Provided information:
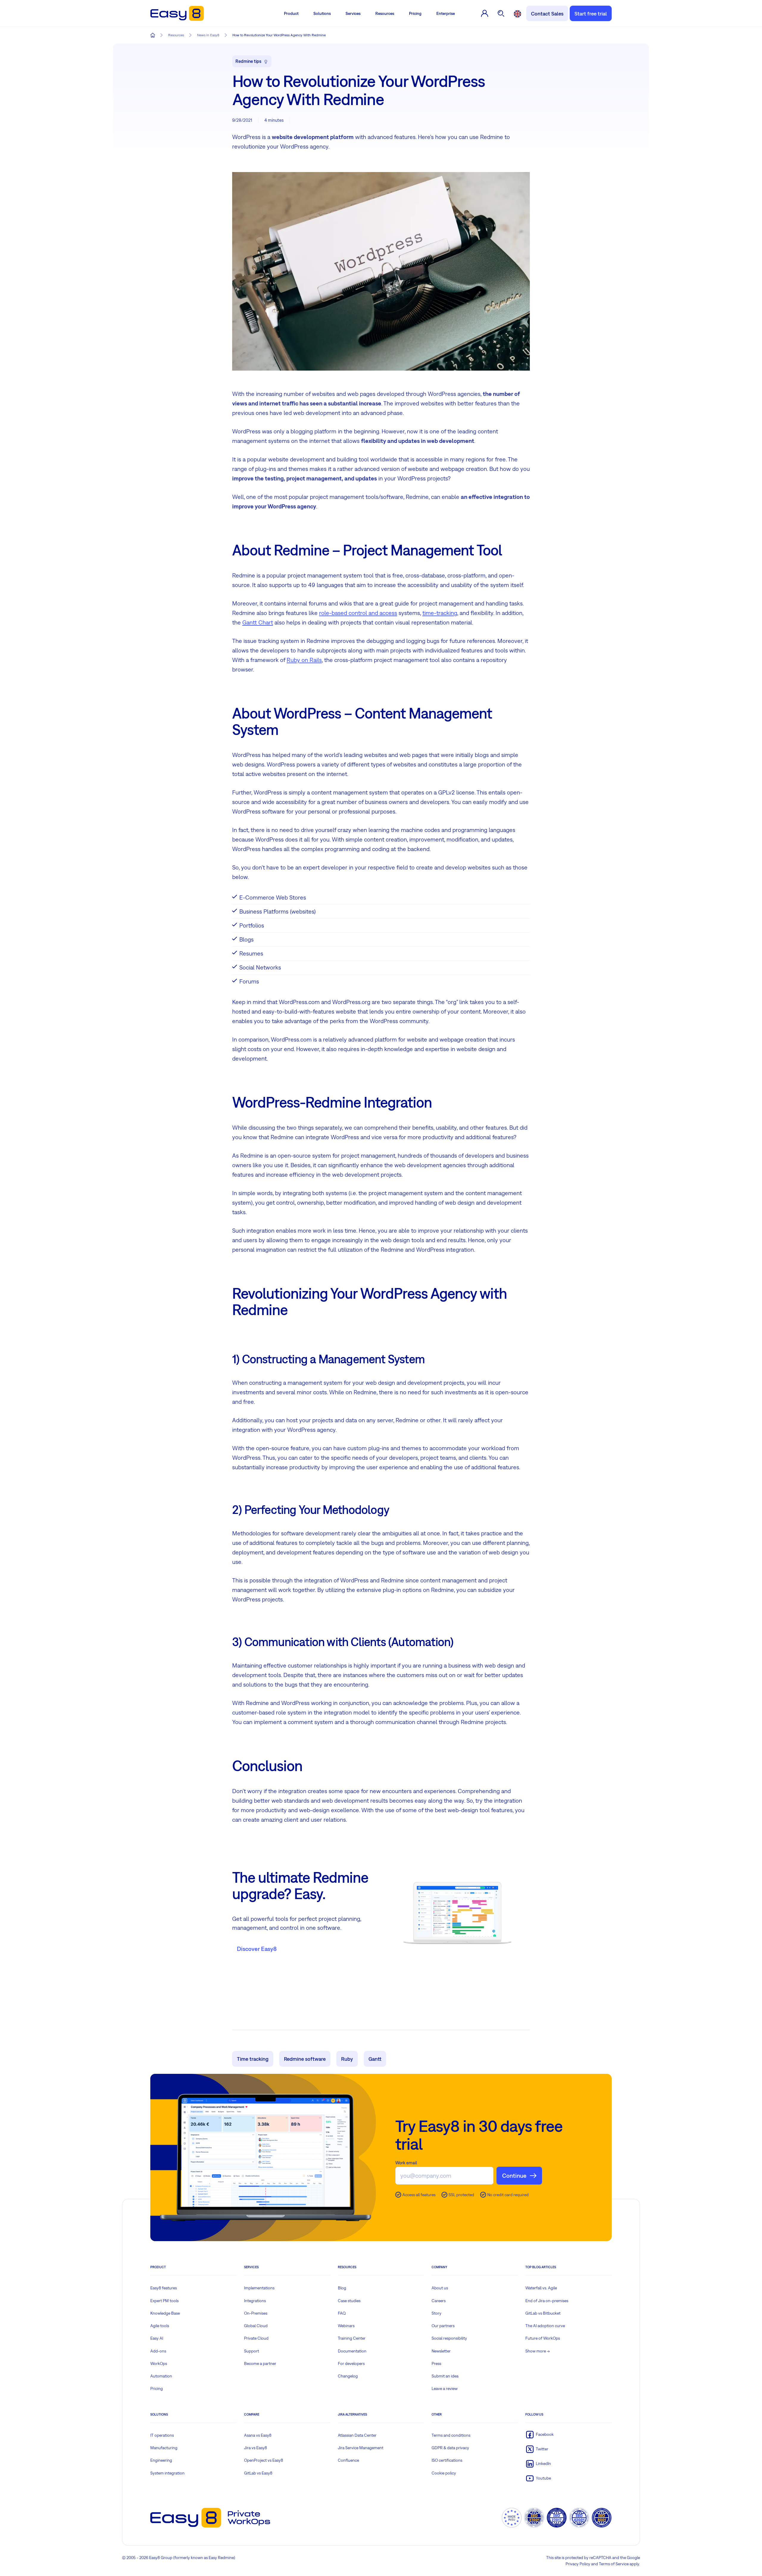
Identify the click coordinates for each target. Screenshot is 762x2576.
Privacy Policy (578, 2563)
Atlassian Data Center (357, 2435)
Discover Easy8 (257, 1948)
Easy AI (156, 2338)
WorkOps (158, 2363)
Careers (439, 2300)
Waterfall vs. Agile (541, 2287)
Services (353, 13)
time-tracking (439, 612)
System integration (167, 2473)
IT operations (162, 2435)
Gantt (374, 2059)
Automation (161, 2376)
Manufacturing (163, 2447)
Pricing (415, 13)
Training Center (352, 2338)
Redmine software (305, 2059)
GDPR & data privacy (450, 2447)
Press (436, 2363)
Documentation (352, 2351)
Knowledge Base (165, 2313)
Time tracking (252, 2059)
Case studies (349, 2300)
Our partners (443, 2325)
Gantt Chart (257, 622)
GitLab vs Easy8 (258, 2473)
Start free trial (590, 13)
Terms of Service (614, 2563)
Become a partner (260, 2363)
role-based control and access (358, 612)
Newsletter (441, 2351)
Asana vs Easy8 (257, 2435)
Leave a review (444, 2388)
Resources (384, 13)
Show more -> (537, 2351)
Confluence (348, 2460)
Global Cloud (256, 2325)
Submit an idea (445, 2376)
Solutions (322, 13)
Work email (406, 2162)
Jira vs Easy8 (255, 2447)
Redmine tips (248, 61)
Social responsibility (449, 2338)
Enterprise (445, 13)
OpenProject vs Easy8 (263, 2460)
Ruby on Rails (304, 659)
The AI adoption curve (545, 2325)
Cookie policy (444, 2473)
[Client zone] (484, 13)
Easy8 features (163, 2287)
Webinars (346, 2325)
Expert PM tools (164, 2300)
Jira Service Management (360, 2447)
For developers (351, 2363)
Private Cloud (256, 2338)
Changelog (348, 2376)
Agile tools (159, 2325)
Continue (514, 2175)
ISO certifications (447, 2460)
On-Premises (255, 2313)
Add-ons (158, 2351)
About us (440, 2287)
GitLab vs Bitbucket (542, 2313)
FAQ (342, 2313)
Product (291, 13)
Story (436, 2313)
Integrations (255, 2300)
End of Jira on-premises (546, 2300)
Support (251, 2351)
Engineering (161, 2460)
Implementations (259, 2287)
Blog (342, 2287)
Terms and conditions (451, 2435)
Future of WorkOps (542, 2338)
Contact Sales (547, 13)
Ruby (347, 2059)
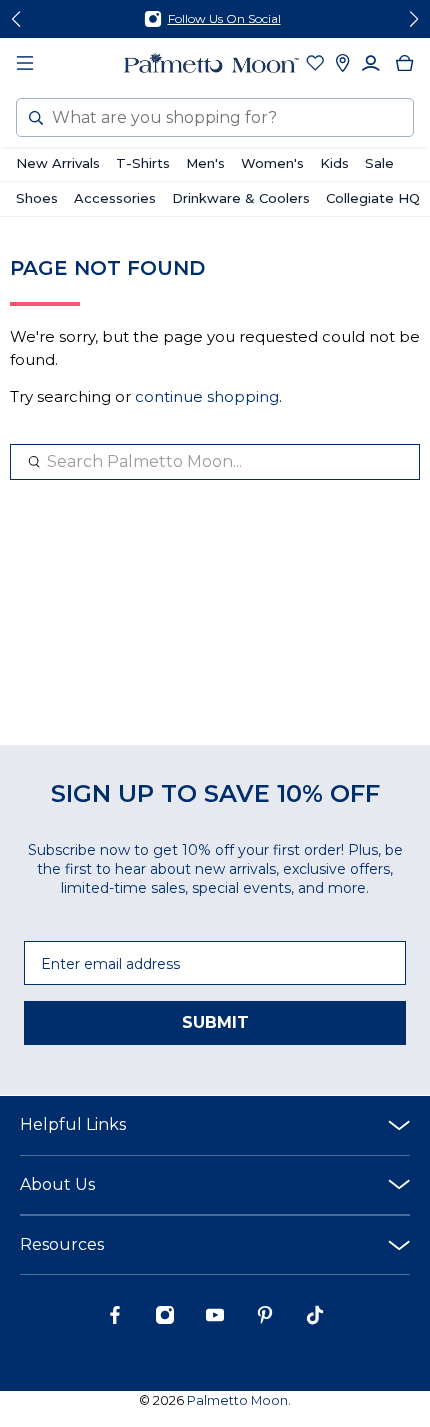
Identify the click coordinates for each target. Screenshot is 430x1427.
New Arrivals (58, 163)
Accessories (115, 198)
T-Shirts (143, 163)
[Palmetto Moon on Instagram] (165, 1320)
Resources (62, 1244)
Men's (205, 163)
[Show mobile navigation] (25, 63)
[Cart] (405, 63)
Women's (272, 163)
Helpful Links (73, 1124)
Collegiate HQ (373, 198)
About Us (57, 1184)
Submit (215, 1022)
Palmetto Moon (237, 1400)
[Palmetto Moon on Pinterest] (265, 1320)
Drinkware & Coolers (241, 198)
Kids (334, 163)
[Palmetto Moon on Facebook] (115, 1320)
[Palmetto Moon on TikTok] (315, 1320)
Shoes (37, 198)
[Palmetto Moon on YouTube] (215, 1320)
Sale (379, 163)
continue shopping (207, 396)
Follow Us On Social (224, 18)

Exercise:
Where in the records does the string "click" appear? Copy every line that has it.

Result of this exercise:
Identify the click coordinates for each target. Screenshot is 762x2576.
Identify the click coordinates for each target. Screenshot is 430x1427.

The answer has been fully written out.